- EXERCISE DESCRIPTION
Copy each line that includes the string "https" from the material into your answer.

- EXERCISE DATA
*** Begin section ***

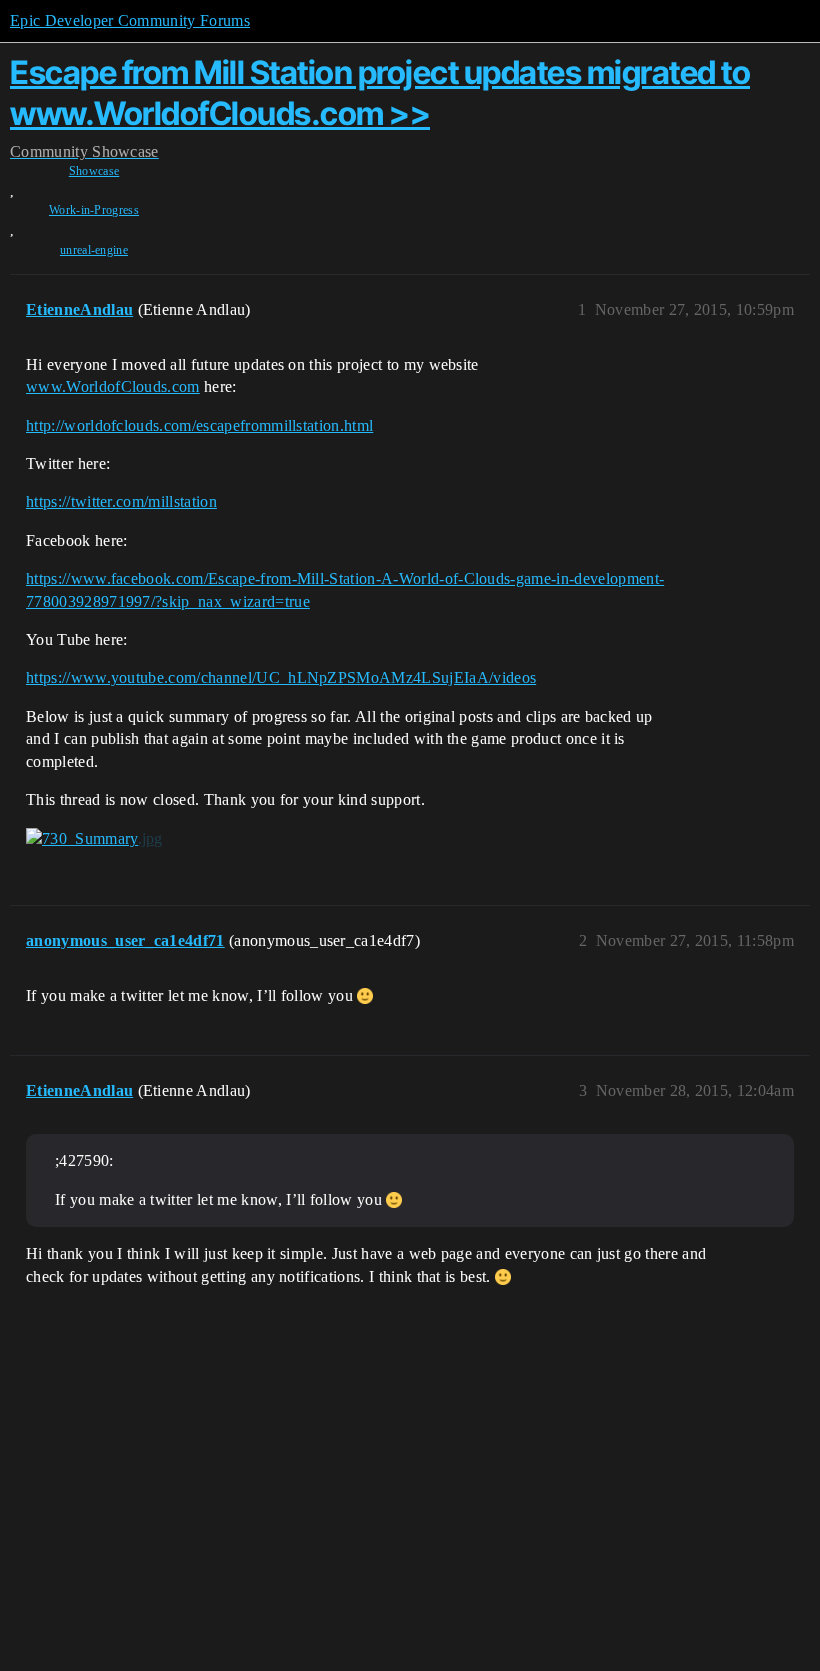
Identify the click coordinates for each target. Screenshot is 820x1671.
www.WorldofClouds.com (113, 386)
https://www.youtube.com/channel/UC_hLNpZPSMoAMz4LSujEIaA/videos (281, 677)
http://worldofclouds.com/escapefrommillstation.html (199, 425)
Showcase (94, 171)
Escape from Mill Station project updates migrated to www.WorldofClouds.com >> (380, 92)
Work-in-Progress (94, 210)
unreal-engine (94, 250)
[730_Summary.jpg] (94, 839)
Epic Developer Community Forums (130, 20)
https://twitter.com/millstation (121, 501)
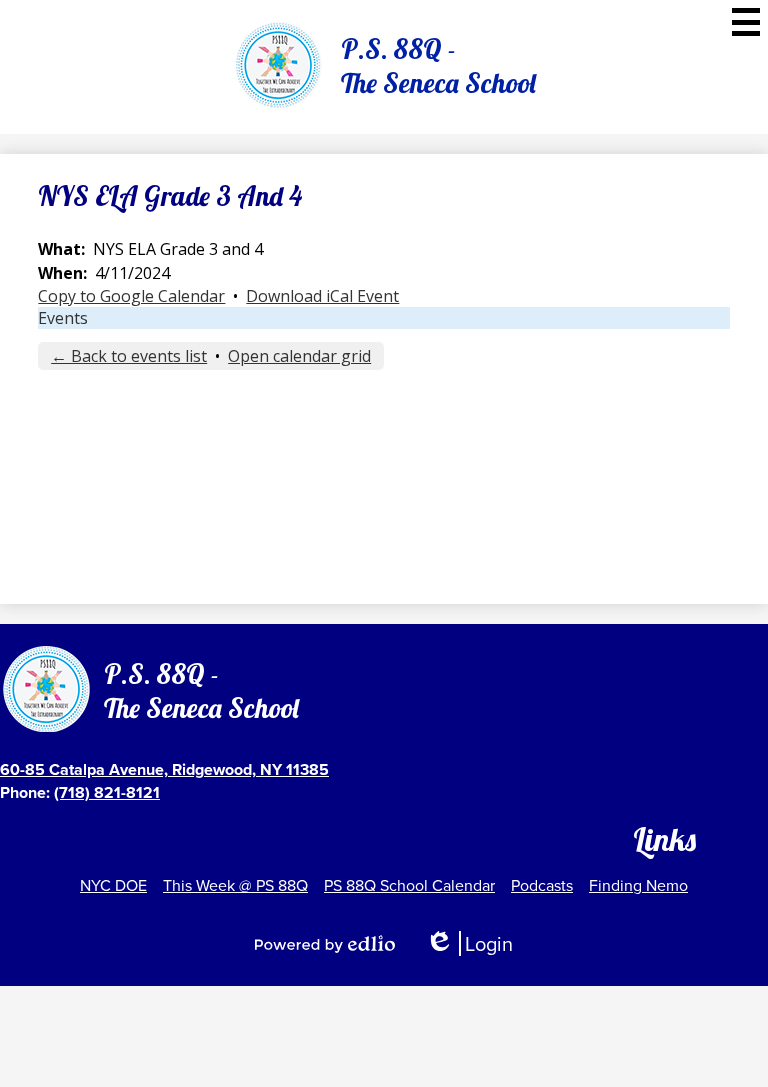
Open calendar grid (299, 356)
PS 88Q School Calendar (409, 885)
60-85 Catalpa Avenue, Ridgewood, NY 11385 (164, 769)
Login (469, 943)
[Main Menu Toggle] (746, 22)
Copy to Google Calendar (131, 296)
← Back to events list (129, 356)
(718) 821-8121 (107, 792)
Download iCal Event (322, 296)
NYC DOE (113, 885)
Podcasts (542, 885)
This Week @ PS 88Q (235, 885)
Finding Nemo (638, 885)
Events (63, 318)
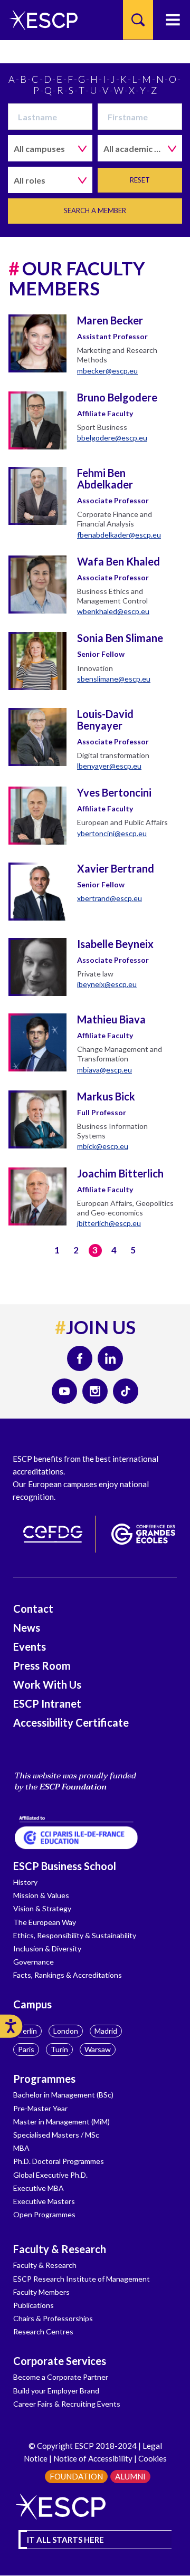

*** End section ***

- OUTPUT
https://www.youtube.com/channel/UC_hLNpZPSMoAMz4LSujEIaA/videos (281, 677)
https://twitter.com/millstation (121, 501)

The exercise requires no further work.